[DATA Boundary: Start]
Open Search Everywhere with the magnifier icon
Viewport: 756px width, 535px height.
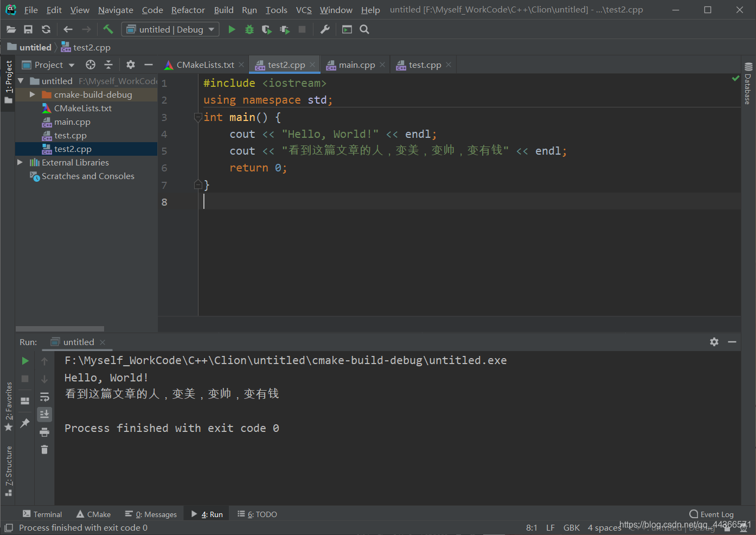click(x=364, y=29)
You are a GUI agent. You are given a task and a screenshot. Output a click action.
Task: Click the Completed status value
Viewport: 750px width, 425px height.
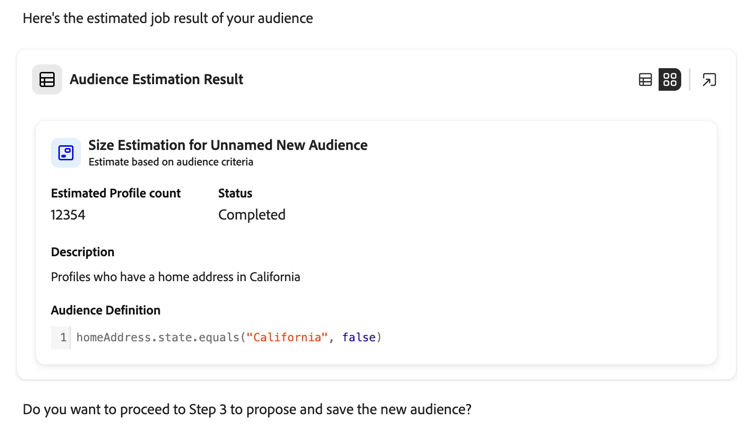[x=252, y=215]
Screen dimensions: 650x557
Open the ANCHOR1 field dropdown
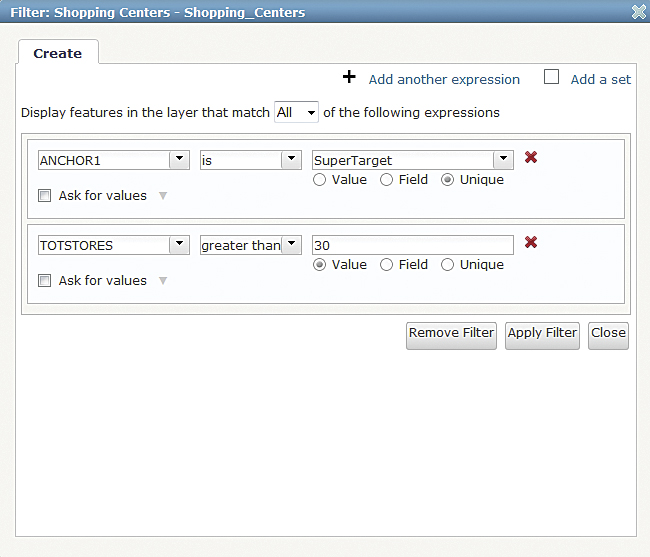point(179,160)
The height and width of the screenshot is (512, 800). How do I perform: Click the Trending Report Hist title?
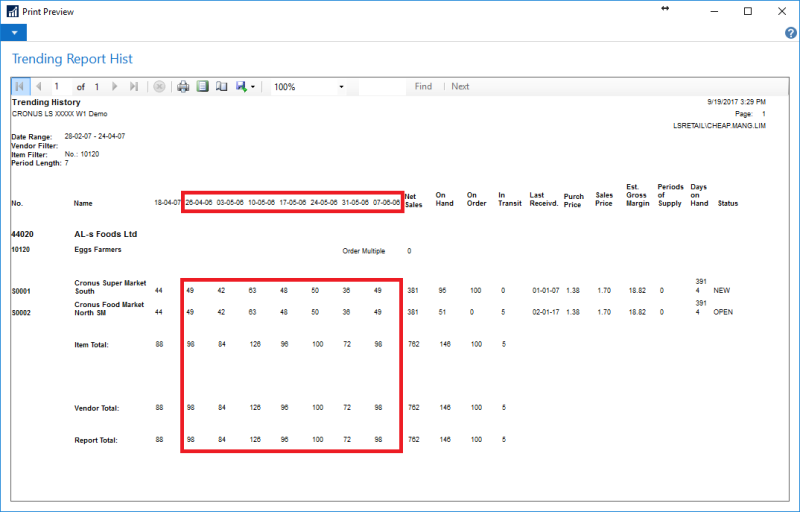pos(72,59)
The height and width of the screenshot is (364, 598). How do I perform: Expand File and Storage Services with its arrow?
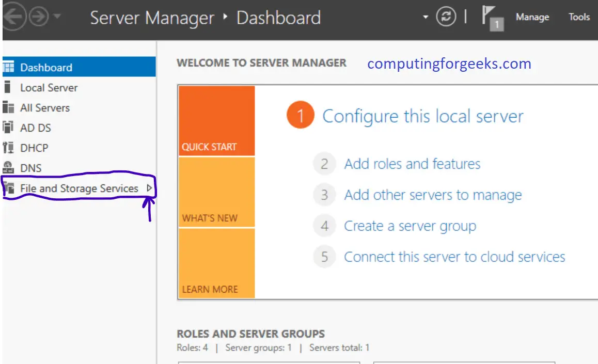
[DATA Boundary: End]
- YOUR OBJECTIVE -
Tally the lines above containing "with". Number only.

- OUTPUT OF THE TASK -
2